First the good news. In Buffalo, school officials have reported that the college-going rate among students from Buffalo City Schools is on the rise since the launch of the Say Yes Buffalo initiative in 2012. In just that short time the percentage of graduates who enroll in college has jumped from 57 percent to 64 percent.

“It shows that this investment is working and year over year,” SYB Director Dave Rust told WKBW reporter Desiree Wiley. “How it’s about an additional 250 graduates that are choosing to go on to college or post-secondary programs.”

But Dave Tobin of the Syracuse Post-Standard recently reported that the promise of free tuition at New York’s public colleges may be coming to an end in Syracuse. While partnerships in Buffalo have proven successful in its early fundraising efforts, Say Yes Syracuse has fallen far short of its goals.

The national office of Say Yes to Education has covered costs for more than 2,500 students in Syracuse, but does not plan to continue that funding. Organization president Mary Anne Schmitt-Carey said that the city received unique benefit because it was the first to adopt the comprehensive city-wide approach and, in that role, it served as an incubator for learning.

But now Syracuse officials and business leaders will need to step up to keep the scholarships in place. Tobin’s story also mentioned an additional point of contention — that Syracuse Schools have been either unable or unwilling to implement a monitoring system which is in place in Buffalo and deemed vital by Say Yes. The absence of the system leaves the funders unable to assess the program’s success, leaving it with “one arm tied behind our back,” according to Schmitt-Carey.
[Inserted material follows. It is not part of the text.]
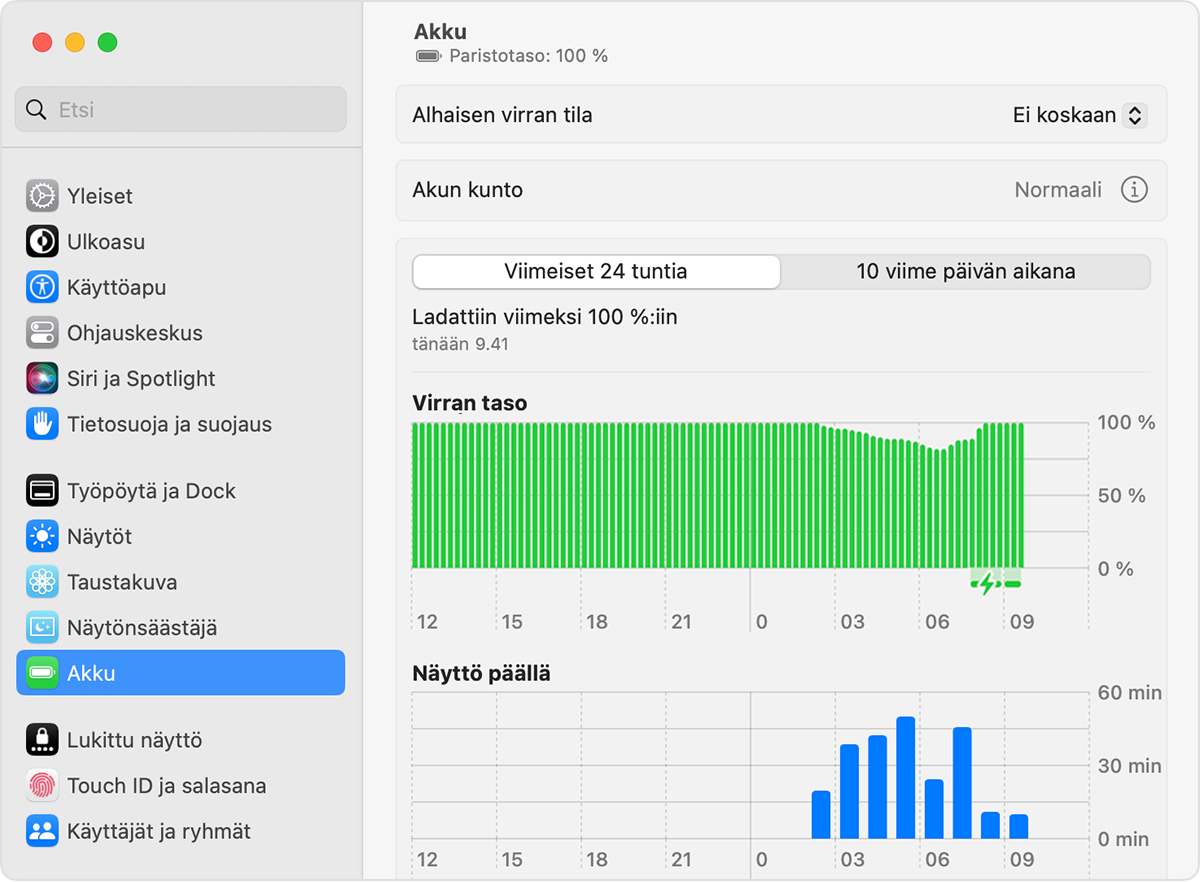
Task: Select the Ulkoasu appearance icon
Action: click(42, 242)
Despite the concerns in Syracuse, the folks in Greensboro remain uber-excited about the potential of Say Yes launching in Guilford County. On Tuesday night soon-to-be presidential candidate Dr. Ben Carson spoke at a sold-out fundraiser with proceeds benefitting the Say Yes initiative, which has generated about $10 million in short order. Officials there will learn this summer if Say Yes will officially launch its first non-Northeast program in the region.